|This was an epic outfit|
On the Ground
Jess (if you don't read her blog, you should start) recommended Jane Savoie's "That Winning Feeling" to me. I believe her specific recommendation was "I don't usually like this kind of book, but it's really good". I got it on Amazon for like $4 shipped and started in. I haven't even finished it yet, but I already love it.
|This outfit was great too|
According to Jane, our subconscious is a powerful thing. Instead of just letting it run wild and screw us over, it makes way more sense to harness that power and use it to our own ends. To do that, she recommends positive self talk--saying "I will" and "I can" instead of "I'll try" and "I hope". She's also really big on visualization. I really latched on to this concept because my biomechanics coach reminds me that the human brain can only process one thing at a time. That means everything else has to be muscle memory. The nifty little aside is that the brain really can't differentiate between created memories and actual memories sooooo....
|It's ok. I visualized this already.|
And then I do it again. I'm really specific about the type of jump I visualize. Things I'll see, things I know will bother me. I realize that's maybe not practical for shows, but I'm not worried about that right now. I want to set myself and my horse up for success.
|I think he cleared it|
Everyone should have a Lindsey of their very own. I'd be sunk without her. Lindsey helps me tag team on Courage--she puts rides on him for me now and then and she's always giving me helpful pointers when we ride together. It's not that I can't ride--it's that I can get in a mental rut and it is really helpful to get those quick reminders. (I wish I could say I was equally helpful to her, but pretty much I just share tack and hold the video camera.)
Work That Conscious Mind
Here's where I really benefit from reading through old blog entries. I try to review lesson write ups and then ride. I want Courage forward and off my aids. I want him responding to me. I want his mind so busy processing what I want him to do that he isn't staring off into space and inventing monsters to spook at.
It's hard work for both of us, but it really pays off. When Courage starts saying "yes ma'am" and toeing the line, I know we're ready to jump. Right now, that means he has to put his head down (joys of remuscling an upside down neck), go forward and back within gaits, and do a solid leg yield each direction.
|A little more reasonable|
I know that putting pressure on top of fear is completely useless if you're trying to work through the fear (different story if you're trying to save the world, but I sort of don't see a scenario in which I need to jump 2'6" on my greenie to avert planetary destruction in the near future.)
So.

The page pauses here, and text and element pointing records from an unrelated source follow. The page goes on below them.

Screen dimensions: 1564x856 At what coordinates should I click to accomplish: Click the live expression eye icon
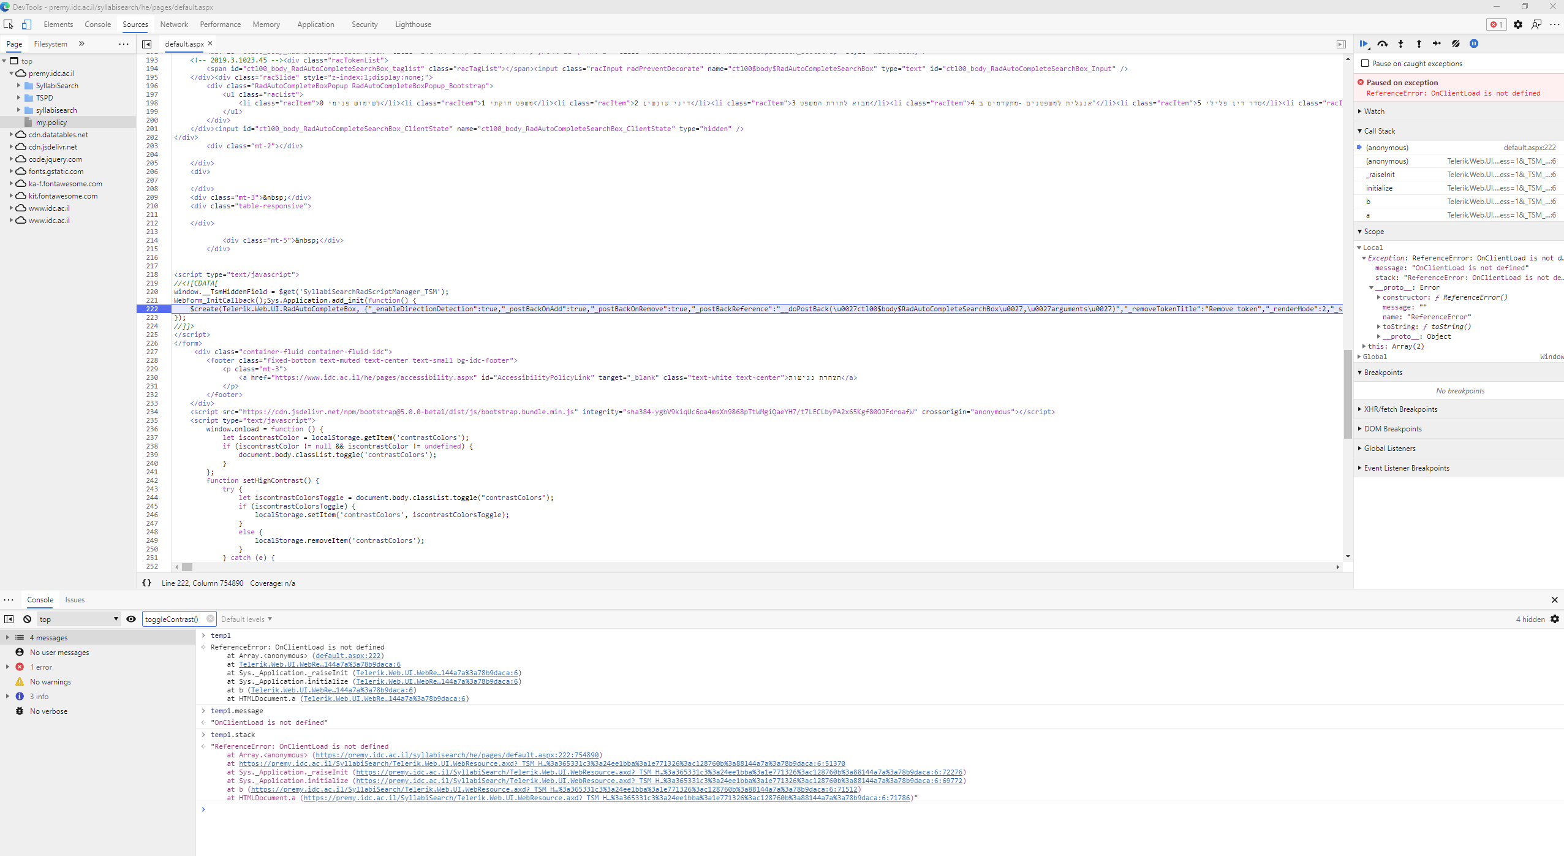click(131, 619)
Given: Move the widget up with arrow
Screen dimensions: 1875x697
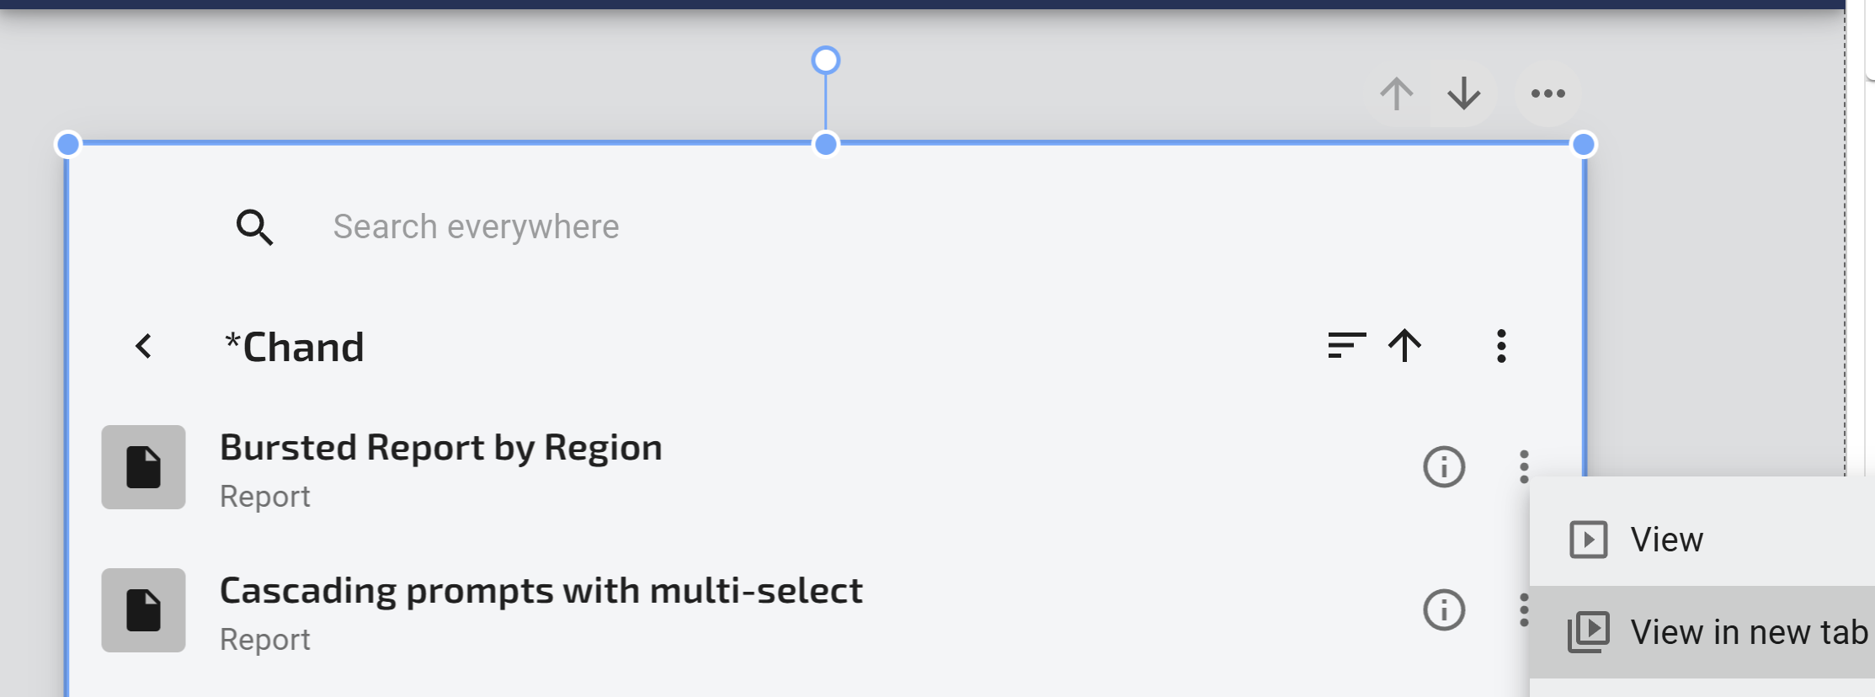Looking at the screenshot, I should point(1396,93).
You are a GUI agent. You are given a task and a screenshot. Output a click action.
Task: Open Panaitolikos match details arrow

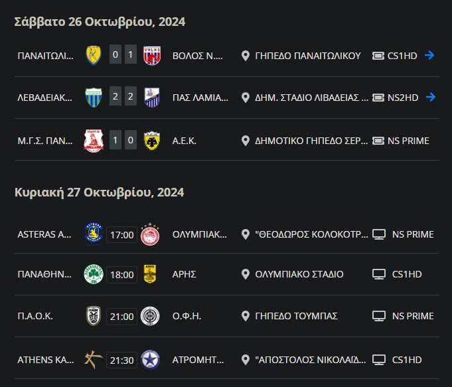(429, 55)
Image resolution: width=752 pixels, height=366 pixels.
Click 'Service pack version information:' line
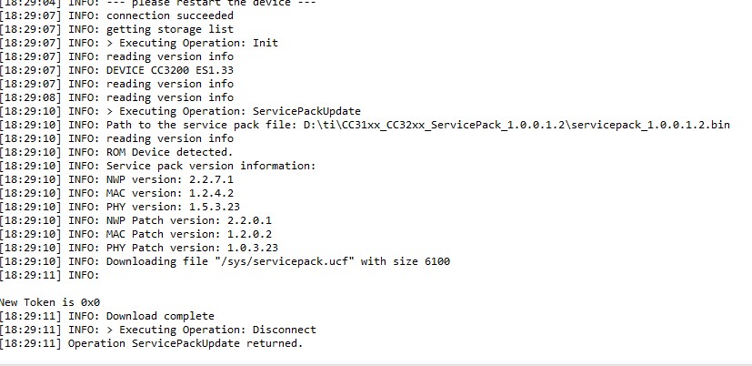coord(211,166)

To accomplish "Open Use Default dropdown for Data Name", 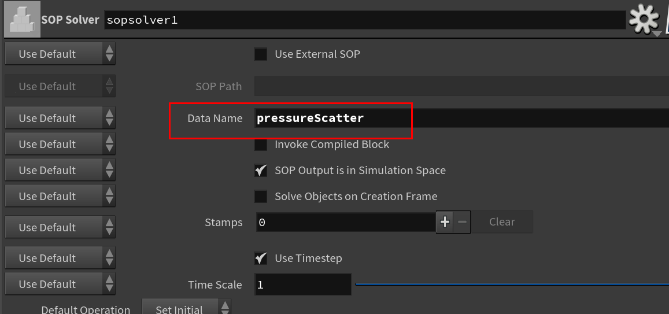I will pos(60,118).

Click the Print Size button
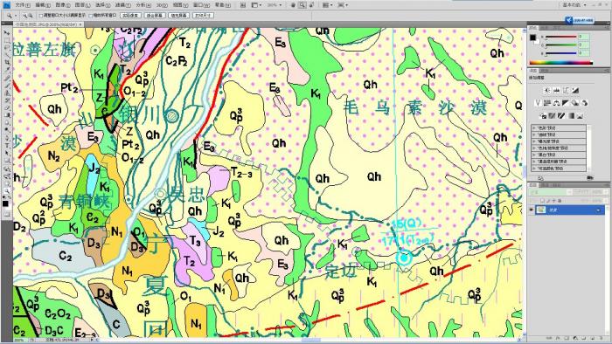coord(203,16)
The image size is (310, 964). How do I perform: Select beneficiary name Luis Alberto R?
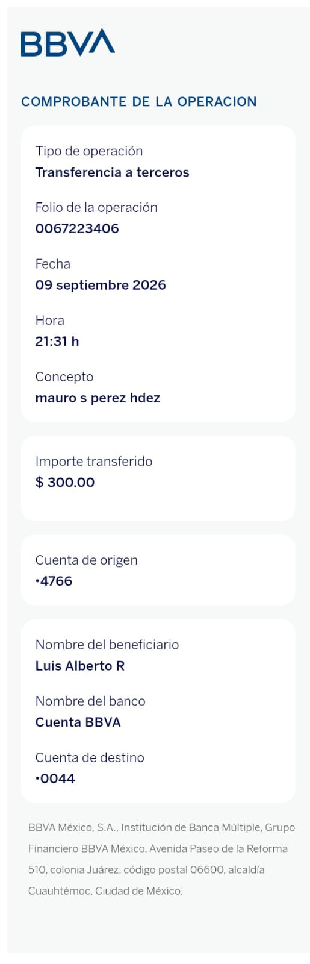(80, 666)
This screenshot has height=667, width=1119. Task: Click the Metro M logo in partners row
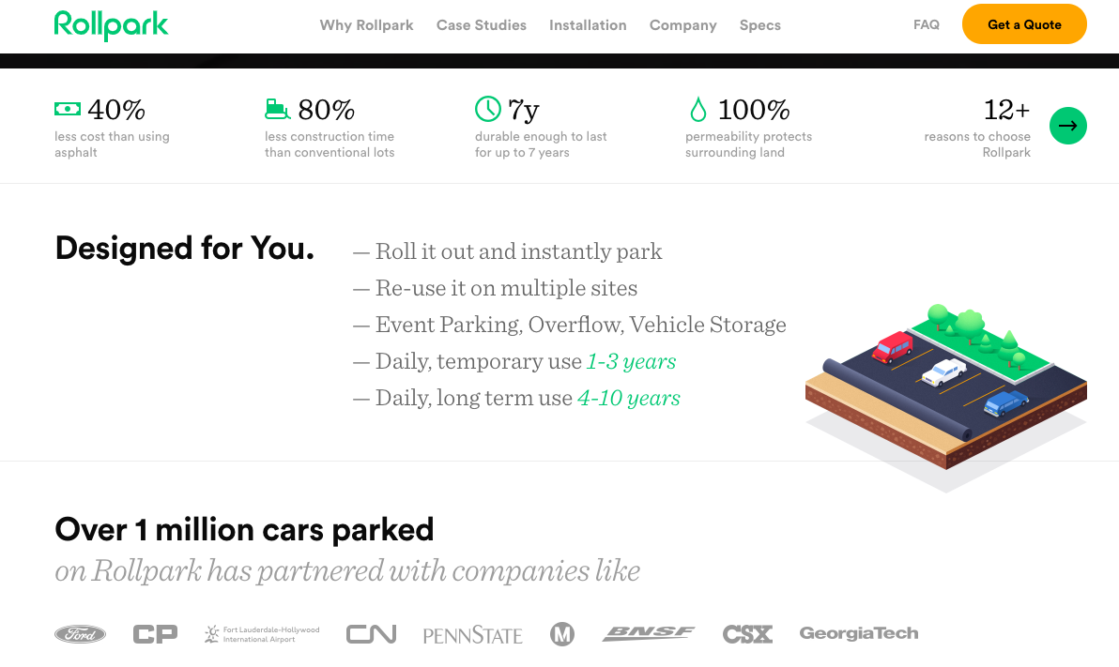[562, 633]
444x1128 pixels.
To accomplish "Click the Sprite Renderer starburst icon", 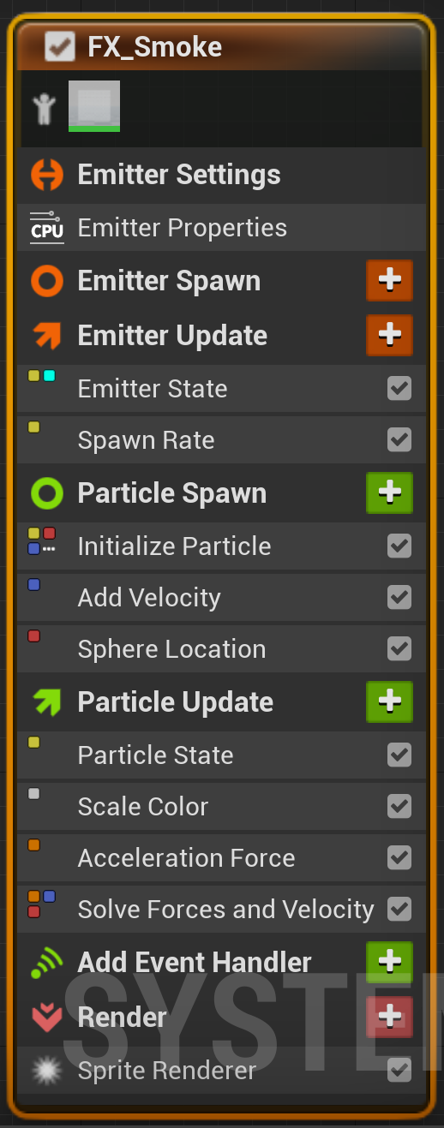I will [44, 1071].
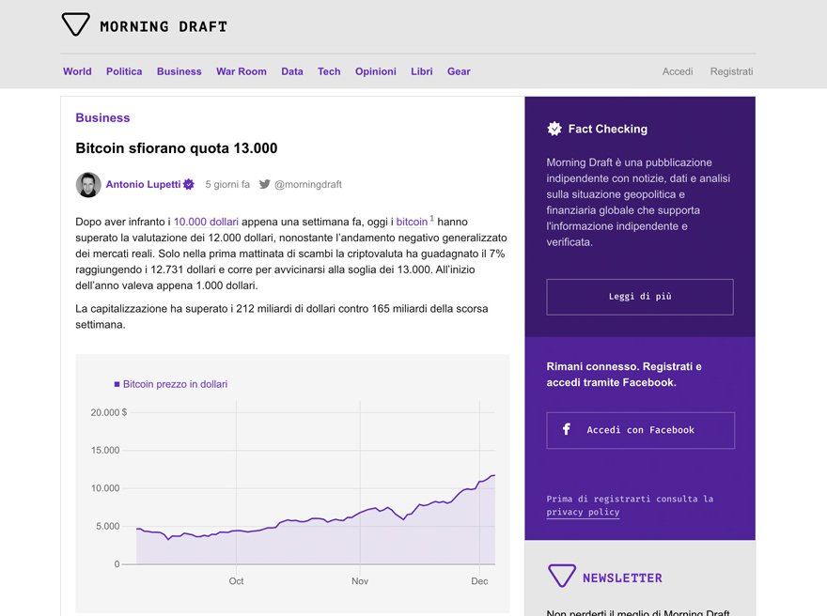Select the Gear menu item
The width and height of the screenshot is (827, 616).
[459, 71]
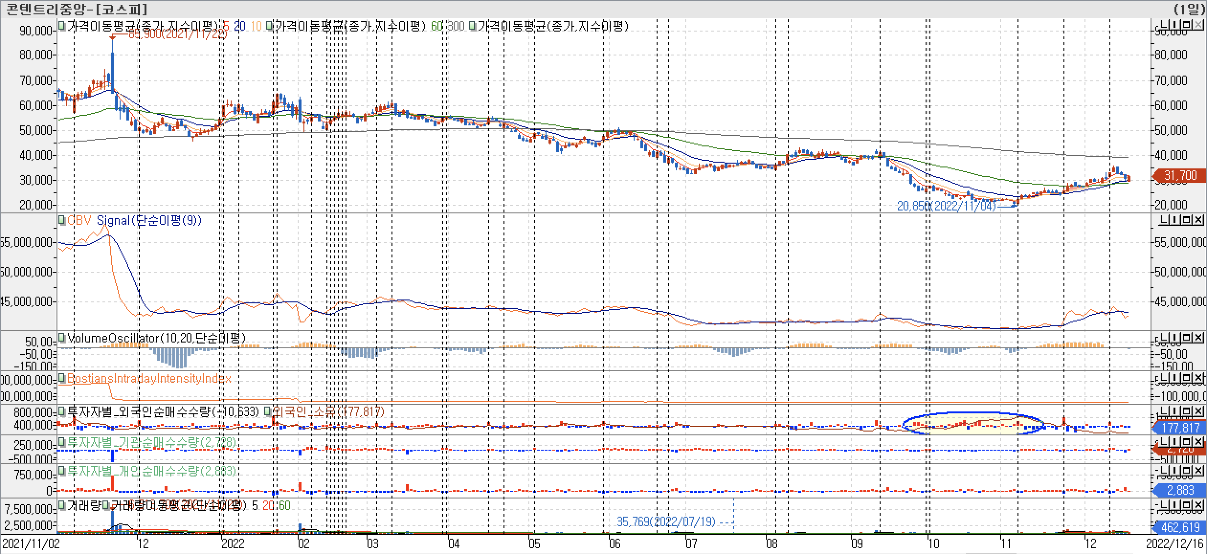The height and width of the screenshot is (554, 1207).
Task: Close the VolumeOscillator indicator panel
Action: click(1198, 338)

I've been setting jumps at my comfort height. Sometimes poles. Sometimes 12". Whatever. I let that be the height for the day and I jump it until I'm bored. Then afterwards I think about how fun it was. I smile (release the endorphins!!) at the memories and I incorporate in emotions from other times I've had fun jumping.
Tuesday we jumped through the course that Lindsey set for Prisoner. We did the baby crossrail until I was happy with how I rode it. We did the bigger crossrail until I was happy. Then we strung the two together. Then we added the barrels and the vertical.
One step at a time. Each when I was comfortable with it. On my timetable.
There is a time to push and I time to just create calm, positive experiences and really soak them in.
|I did a photo editing thing|
I think yes. Not only do I have fantastic jumping pictures, but I think I rode better than I have in ages and I feel very happy with the ride. Courage did some typical green horse wiggly stuff and I was able to confidently ride him through and git'er done. That is the ingredient I was lacking and I feel like it's back.
I'm going to keep things slow and advance when I feel confident and continue to use the hell out of my resources, but I'm on the right track and I'm excited about it.